(DATASET RECORDS Opens)
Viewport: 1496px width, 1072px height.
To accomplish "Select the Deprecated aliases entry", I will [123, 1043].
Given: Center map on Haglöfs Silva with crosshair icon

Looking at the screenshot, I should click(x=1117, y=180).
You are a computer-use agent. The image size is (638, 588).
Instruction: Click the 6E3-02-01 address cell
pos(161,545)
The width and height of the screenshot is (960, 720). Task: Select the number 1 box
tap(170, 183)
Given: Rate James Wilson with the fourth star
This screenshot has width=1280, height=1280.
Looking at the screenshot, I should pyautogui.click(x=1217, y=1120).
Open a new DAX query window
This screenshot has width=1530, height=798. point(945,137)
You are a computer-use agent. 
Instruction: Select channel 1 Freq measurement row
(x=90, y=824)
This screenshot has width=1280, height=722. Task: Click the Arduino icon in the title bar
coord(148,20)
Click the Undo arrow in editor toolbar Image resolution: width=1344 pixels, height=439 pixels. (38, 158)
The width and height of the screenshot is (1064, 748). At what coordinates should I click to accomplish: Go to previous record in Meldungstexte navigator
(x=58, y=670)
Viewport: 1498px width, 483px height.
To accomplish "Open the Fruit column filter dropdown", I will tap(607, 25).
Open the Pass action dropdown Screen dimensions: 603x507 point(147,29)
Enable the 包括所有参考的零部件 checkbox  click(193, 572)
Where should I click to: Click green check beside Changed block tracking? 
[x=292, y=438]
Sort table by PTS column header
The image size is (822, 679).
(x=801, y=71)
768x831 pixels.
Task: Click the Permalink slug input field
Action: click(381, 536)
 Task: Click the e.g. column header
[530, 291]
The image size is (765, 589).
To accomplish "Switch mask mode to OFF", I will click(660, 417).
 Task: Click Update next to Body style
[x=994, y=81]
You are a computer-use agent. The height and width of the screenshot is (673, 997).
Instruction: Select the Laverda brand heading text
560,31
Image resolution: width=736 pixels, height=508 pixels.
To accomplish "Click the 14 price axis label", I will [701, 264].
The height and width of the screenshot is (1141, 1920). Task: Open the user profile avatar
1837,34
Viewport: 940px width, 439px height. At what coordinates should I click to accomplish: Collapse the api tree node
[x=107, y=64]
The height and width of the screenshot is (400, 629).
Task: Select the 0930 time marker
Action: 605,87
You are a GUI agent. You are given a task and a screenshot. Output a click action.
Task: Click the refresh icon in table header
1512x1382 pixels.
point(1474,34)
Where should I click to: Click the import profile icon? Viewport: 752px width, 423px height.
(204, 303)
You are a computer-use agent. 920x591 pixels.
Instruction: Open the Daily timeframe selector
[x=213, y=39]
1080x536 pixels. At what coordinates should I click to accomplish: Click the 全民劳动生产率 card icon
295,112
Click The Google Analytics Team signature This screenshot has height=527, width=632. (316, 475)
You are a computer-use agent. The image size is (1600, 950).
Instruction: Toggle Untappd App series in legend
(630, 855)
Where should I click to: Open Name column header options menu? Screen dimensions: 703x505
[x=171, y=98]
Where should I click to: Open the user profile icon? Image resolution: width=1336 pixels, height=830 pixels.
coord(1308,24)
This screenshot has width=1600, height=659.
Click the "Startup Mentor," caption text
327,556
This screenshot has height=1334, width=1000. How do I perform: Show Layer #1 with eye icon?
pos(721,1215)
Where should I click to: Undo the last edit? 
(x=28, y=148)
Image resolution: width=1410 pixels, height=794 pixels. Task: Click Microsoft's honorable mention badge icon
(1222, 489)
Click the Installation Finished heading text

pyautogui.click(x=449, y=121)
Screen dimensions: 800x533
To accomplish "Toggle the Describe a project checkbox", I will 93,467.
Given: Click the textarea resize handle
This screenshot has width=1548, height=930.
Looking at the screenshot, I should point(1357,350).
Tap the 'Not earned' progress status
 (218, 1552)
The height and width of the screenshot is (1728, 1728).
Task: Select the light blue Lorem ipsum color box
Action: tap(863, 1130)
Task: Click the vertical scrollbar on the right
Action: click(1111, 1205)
(DATASET RECORDS Closes)
_ASSIGNMENT:_ Reproduce the listing above precisely.

_TASK RESPONSE:_
Viewport: 1496px width, 1072px height.
To accomplish "Select the Deprecated aliases entry", I will [123, 1043].
Given: Center map on Haglöfs Silva with crosshair icon

Looking at the screenshot, I should click(x=1117, y=180).
You are a computer-use agent. The image size is (638, 588).
Instruction: Click the 6E3-02-01 address cell
pos(161,545)
The width and height of the screenshot is (960, 720). Task: Select the number 1 box
tap(170, 183)
Given: Rate James Wilson with the fourth star
This screenshot has width=1280, height=1280.
Looking at the screenshot, I should pyautogui.click(x=1217, y=1120).
Open a new DAX query window
This screenshot has width=1530, height=798. point(945,137)
You are a computer-use agent. 
Instruction: Select channel 1 Freq measurement row
(x=90, y=824)
This screenshot has width=1280, height=722. Task: Click the Arduino icon in the title bar
coord(148,20)
Click the Undo arrow in editor toolbar Image resolution: width=1344 pixels, height=439 pixels. (38, 158)
The width and height of the screenshot is (1064, 748). At what coordinates should I click to accomplish: Go to previous record in Meldungstexte navigator
(x=58, y=670)
Viewport: 1498px width, 483px height.
To accomplish "Open the Fruit column filter dropdown", I will tap(607, 25).
Open the Pass action dropdown Screen dimensions: 603x507 point(147,29)
Enable the 包括所有参考的零部件 checkbox  click(193, 572)
Where should I click to: Click green check beside Changed block tracking? 
[x=292, y=438]
Sort table by PTS column header
The image size is (822, 679).
(x=801, y=71)
768x831 pixels.
Task: Click the Permalink slug input field
Action: click(381, 536)
 Task: Click the e.g. column header
[530, 291]
The image size is (765, 589).
To accomplish "Switch mask mode to OFF", I will click(660, 417).
 Task: Click Update next to Body style
[x=994, y=81]
You are a computer-use agent. The height and width of the screenshot is (673, 997).
Instruction: Select the Laverda brand heading text
560,31
Image resolution: width=736 pixels, height=508 pixels.
To accomplish "Click the 14 price axis label", I will [701, 264].
The height and width of the screenshot is (1141, 1920). Task: Open the user profile avatar
1837,34
Viewport: 940px width, 439px height. At what coordinates should I click to accomplish: Collapse the api tree node
[x=107, y=64]
The height and width of the screenshot is (400, 629).
Task: Select the 0930 time marker
Action: 605,87
You are a GUI agent. You are given a task and a screenshot. Output a click action.
Task: Click the refresh icon in table header
1512x1382 pixels.
point(1474,34)
Where should I click to: Click the import profile icon? Viewport: 752px width, 423px height.
(204, 303)
You are a computer-use agent. 920x591 pixels.
Instruction: Open the Daily timeframe selector
[x=213, y=39]
1080x536 pixels. At what coordinates should I click to accomplish: Click the 全民劳动生产率 card icon
295,112
Click The Google Analytics Team signature This screenshot has height=527, width=632. (316, 475)
You are a computer-use agent. The image size is (1600, 950).
Instruction: Toggle Untappd App series in legend
(630, 855)
Where should I click to: Open Name column header options menu? Screen dimensions: 703x505
[x=171, y=98]
Where should I click to: Open the user profile icon? Image resolution: width=1336 pixels, height=830 pixels.
coord(1308,24)
This screenshot has width=1600, height=659.
Click the "Startup Mentor," caption text
327,556
This screenshot has height=1334, width=1000. How do I perform: Show Layer #1 with eye icon?
pos(721,1215)
Where should I click to: Undo the last edit? 
(x=28, y=148)
Image resolution: width=1410 pixels, height=794 pixels. Task: Click Microsoft's honorable mention badge icon
(1222, 489)
Click the Installation Finished heading text

pyautogui.click(x=449, y=121)
Screen dimensions: 800x533
To accomplish "Toggle the Describe a project checkbox", I will 93,467.
Given: Click the textarea resize handle
This screenshot has width=1548, height=930.
Looking at the screenshot, I should point(1357,350).
Tap the 'Not earned' progress status
 (218, 1552)
The height and width of the screenshot is (1728, 1728).
Task: Select the light blue Lorem ipsum color box
Action: tap(863, 1130)
Task: Click the vertical scrollbar on the right
Action: click(1111, 1205)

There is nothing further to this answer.